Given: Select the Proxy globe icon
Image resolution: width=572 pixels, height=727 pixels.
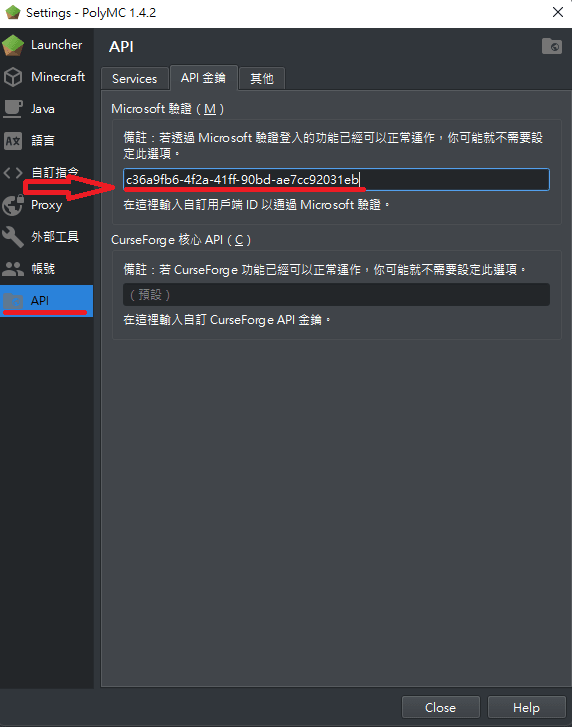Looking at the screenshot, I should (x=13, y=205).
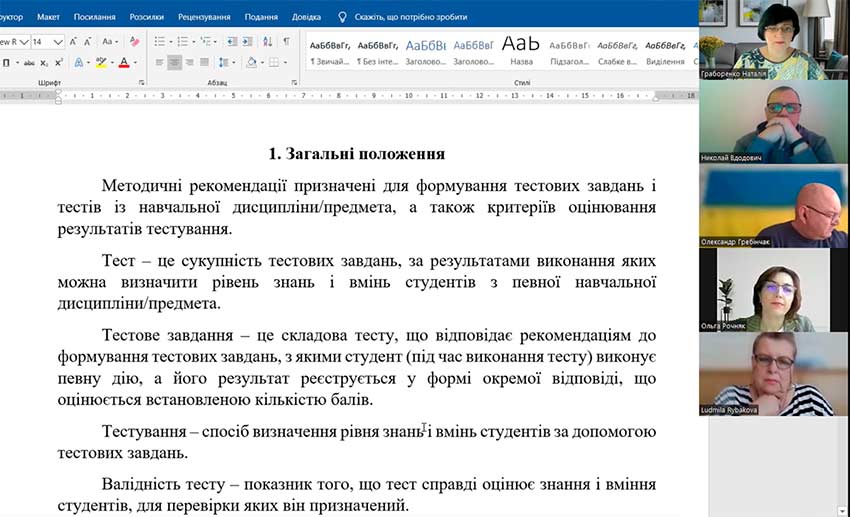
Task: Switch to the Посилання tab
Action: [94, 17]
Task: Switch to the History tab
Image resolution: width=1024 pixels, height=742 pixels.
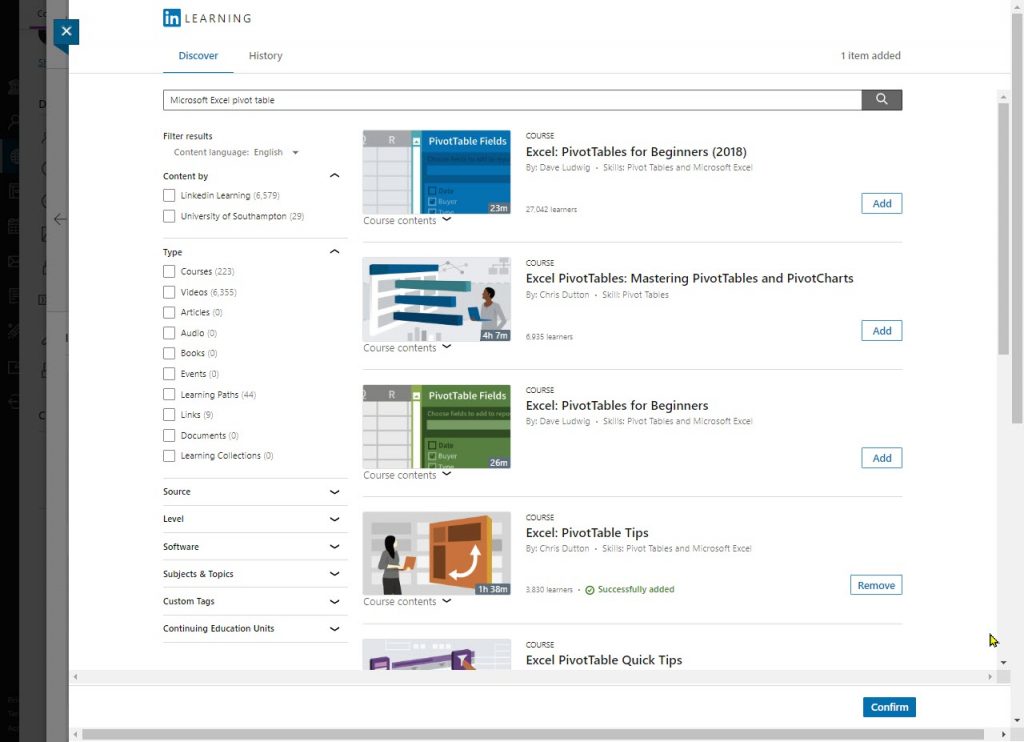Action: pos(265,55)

........

▶ [Required work]: No pictures belong in the answer; copy all other parts of the listing exactly.

▶ [Answer to the problem]:
Given: Select the Proxy globe icon
Image resolution: width=572 pixels, height=727 pixels.
Looking at the screenshot, I should (x=13, y=205).
Task: Switch to the Посилання tab
Action: [94, 17]
Task: Switch to the History tab
Image resolution: width=1024 pixels, height=742 pixels.
Action: pos(265,55)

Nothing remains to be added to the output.